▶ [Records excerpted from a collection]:
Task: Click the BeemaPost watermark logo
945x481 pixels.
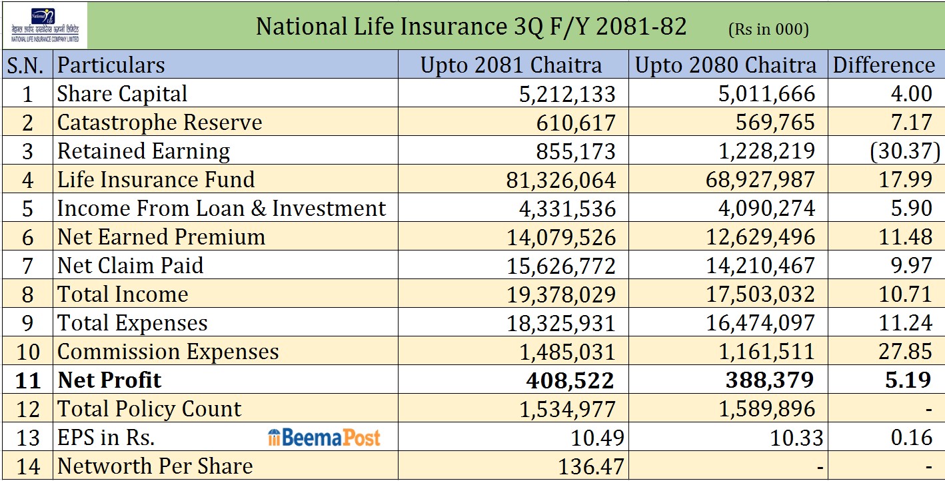Action: point(325,438)
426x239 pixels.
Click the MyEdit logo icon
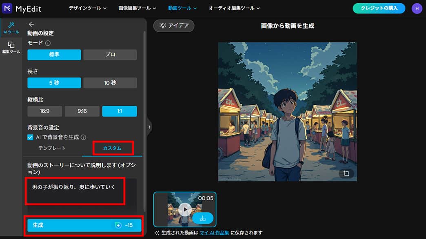coord(7,7)
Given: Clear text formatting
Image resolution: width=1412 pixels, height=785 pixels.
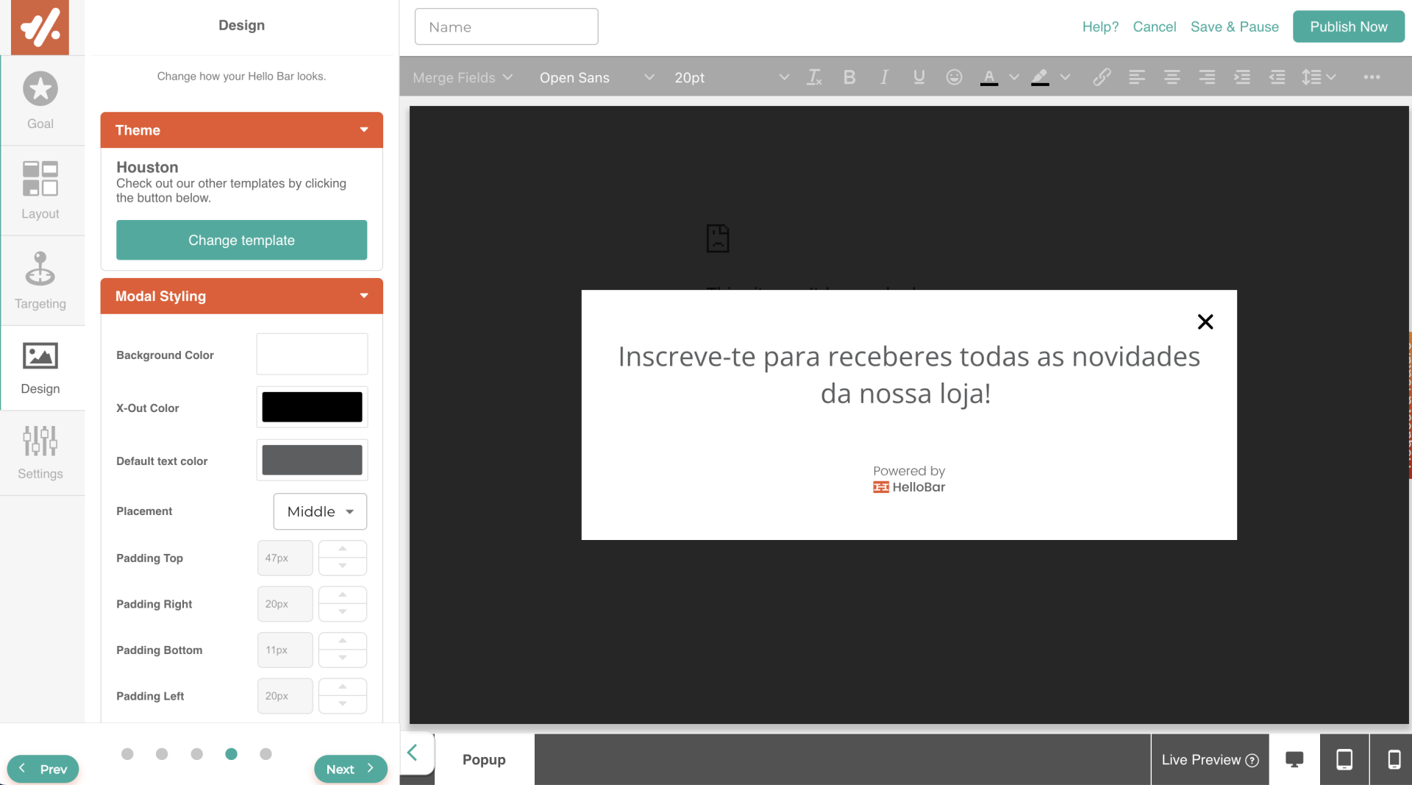Looking at the screenshot, I should (814, 77).
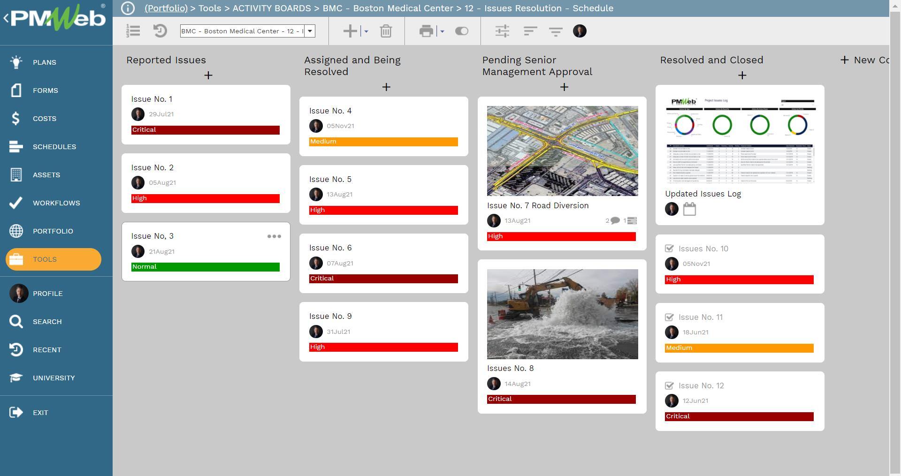Open the numbered list view icon
The height and width of the screenshot is (476, 901).
[133, 31]
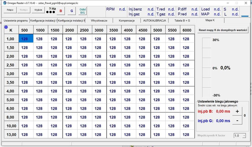Click the Połącz connect button
252x147 pixels.
(x=10, y=10)
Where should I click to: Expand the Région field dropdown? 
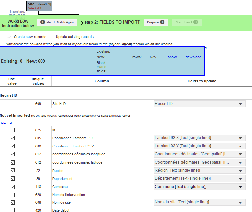(x=200, y=171)
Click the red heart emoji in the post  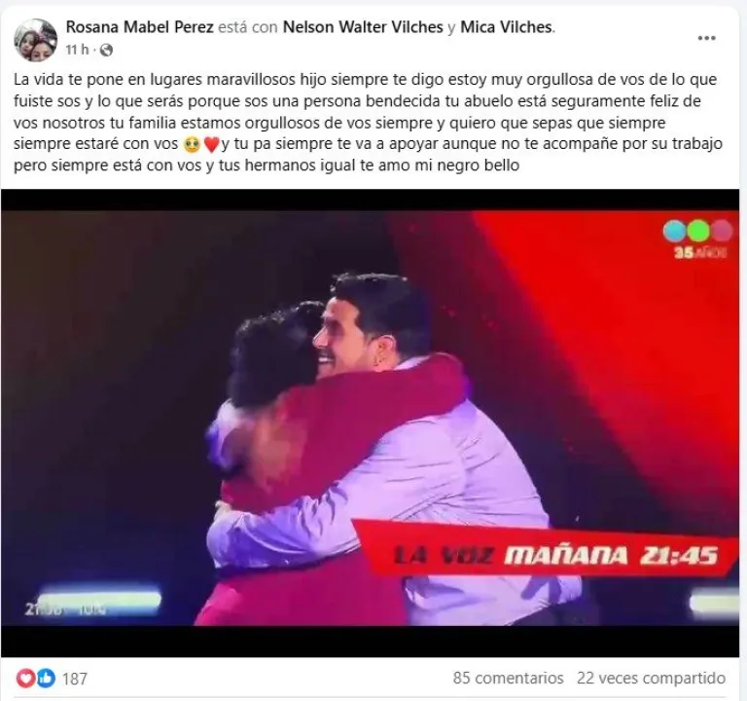pyautogui.click(x=211, y=144)
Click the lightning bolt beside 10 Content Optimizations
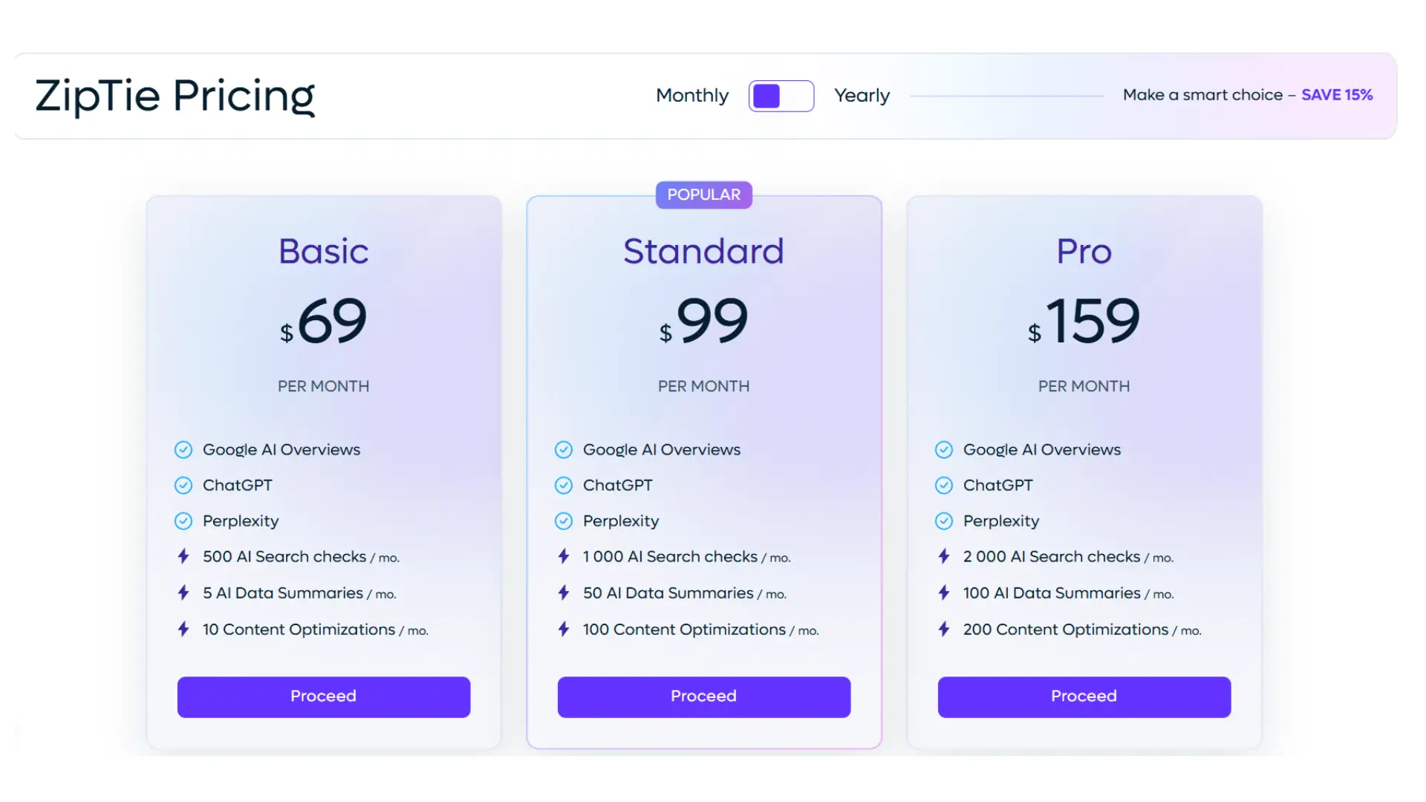This screenshot has width=1426, height=802. coord(183,629)
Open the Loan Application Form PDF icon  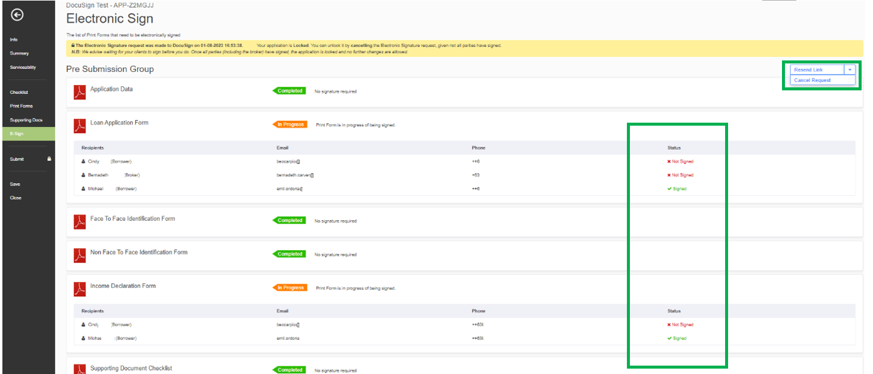80,126
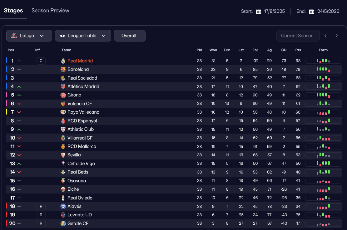
Task: Click the Valencia CF crest icon
Action: point(63,104)
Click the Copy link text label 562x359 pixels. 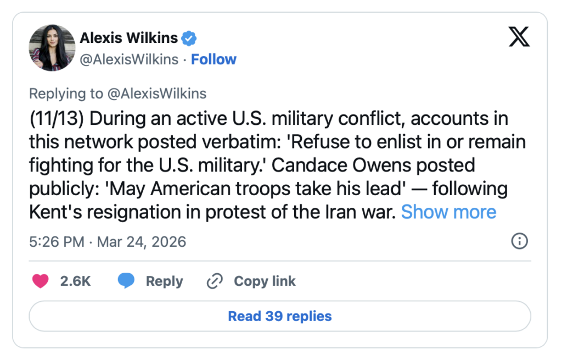point(265,281)
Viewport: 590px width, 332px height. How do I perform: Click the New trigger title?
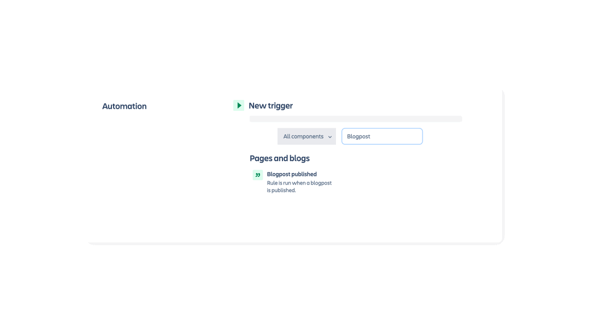[270, 105]
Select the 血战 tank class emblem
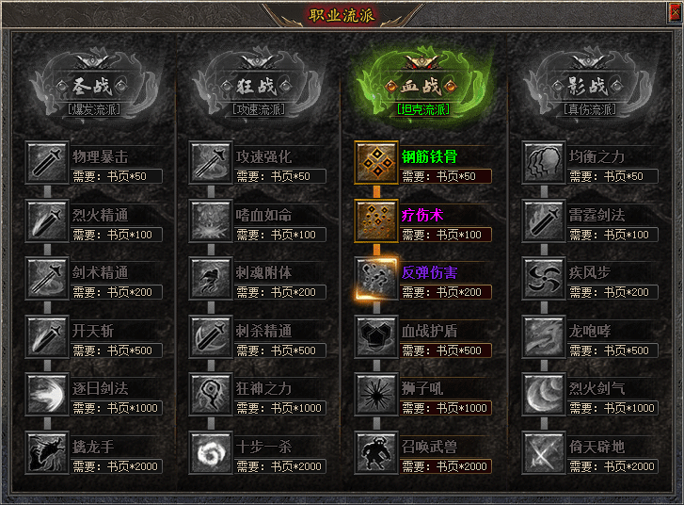The image size is (684, 505). (x=423, y=86)
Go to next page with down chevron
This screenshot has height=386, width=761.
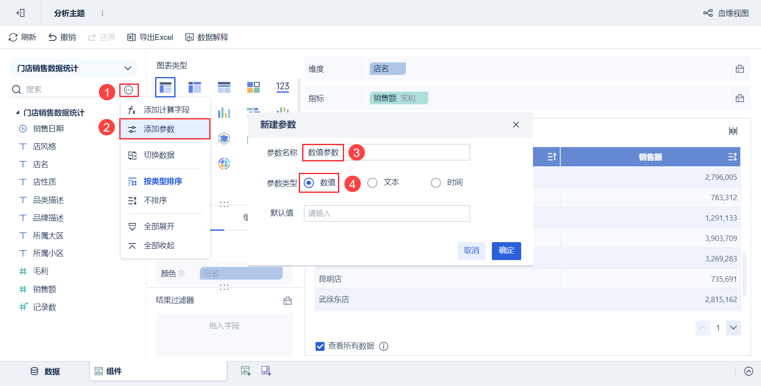click(733, 328)
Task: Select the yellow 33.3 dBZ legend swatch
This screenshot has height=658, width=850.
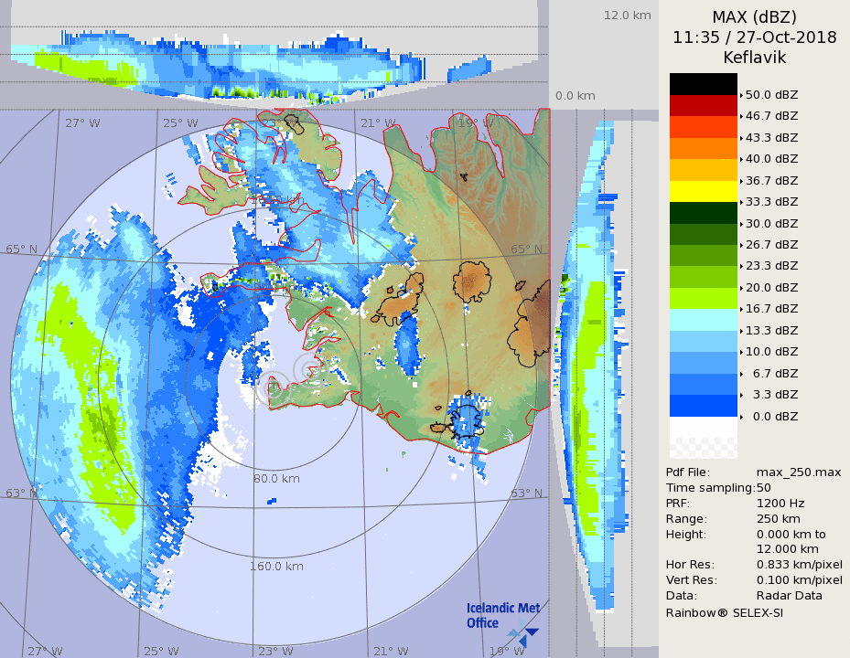Action: click(703, 191)
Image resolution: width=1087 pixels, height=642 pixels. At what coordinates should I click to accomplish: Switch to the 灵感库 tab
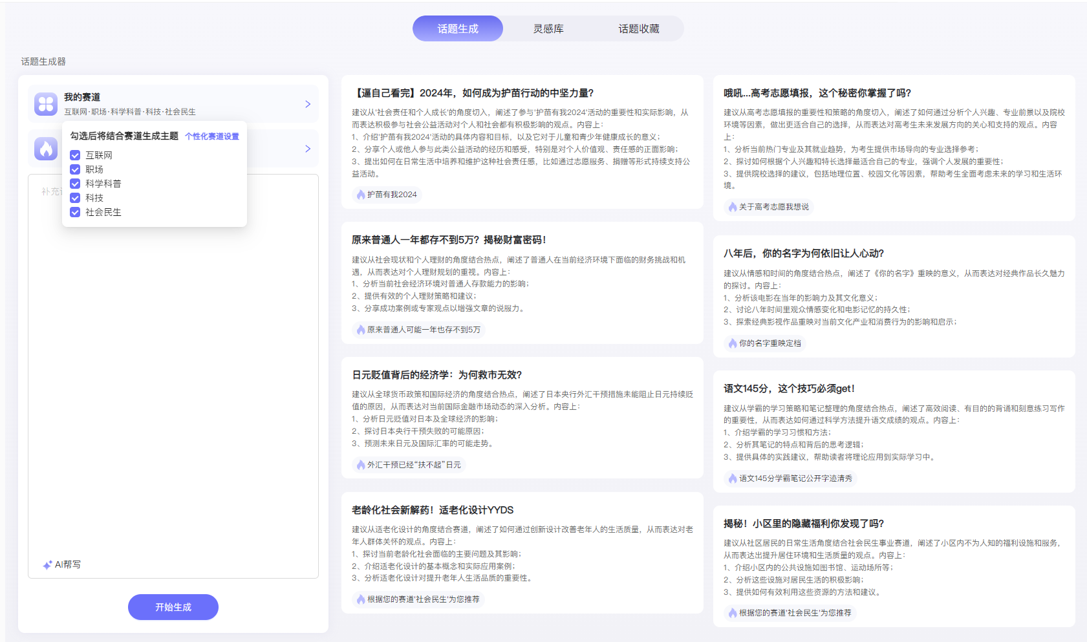point(548,28)
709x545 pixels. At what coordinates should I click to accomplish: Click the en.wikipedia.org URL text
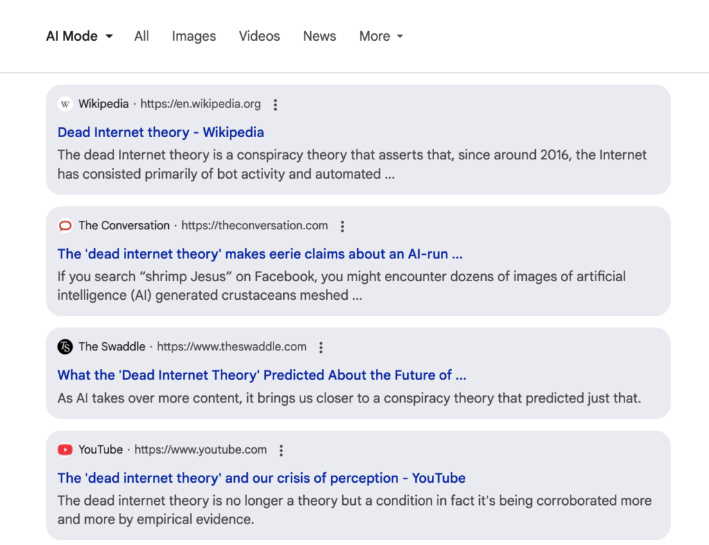click(200, 105)
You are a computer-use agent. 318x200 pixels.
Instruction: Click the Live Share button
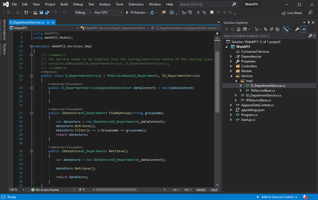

▶ [Task statement]:
From the line containing "Image resolution: width=1087" down to the last line of the entries above, copy each line exactly and nothing more. Leave pictures out.

▶ [Solution]:
Image resolution: width=1087 pixels, height=642 pixels. At what coordinates should I click to accomplish: Switch to the 灵感库 tab
point(548,28)
709x545 pixels. At what coordinates should I click to accomplish: Click the en.wikipedia.org URL text
click(200, 105)
You are a computer-use agent. 318x200 pixels.
Instruction: Click the Live Share button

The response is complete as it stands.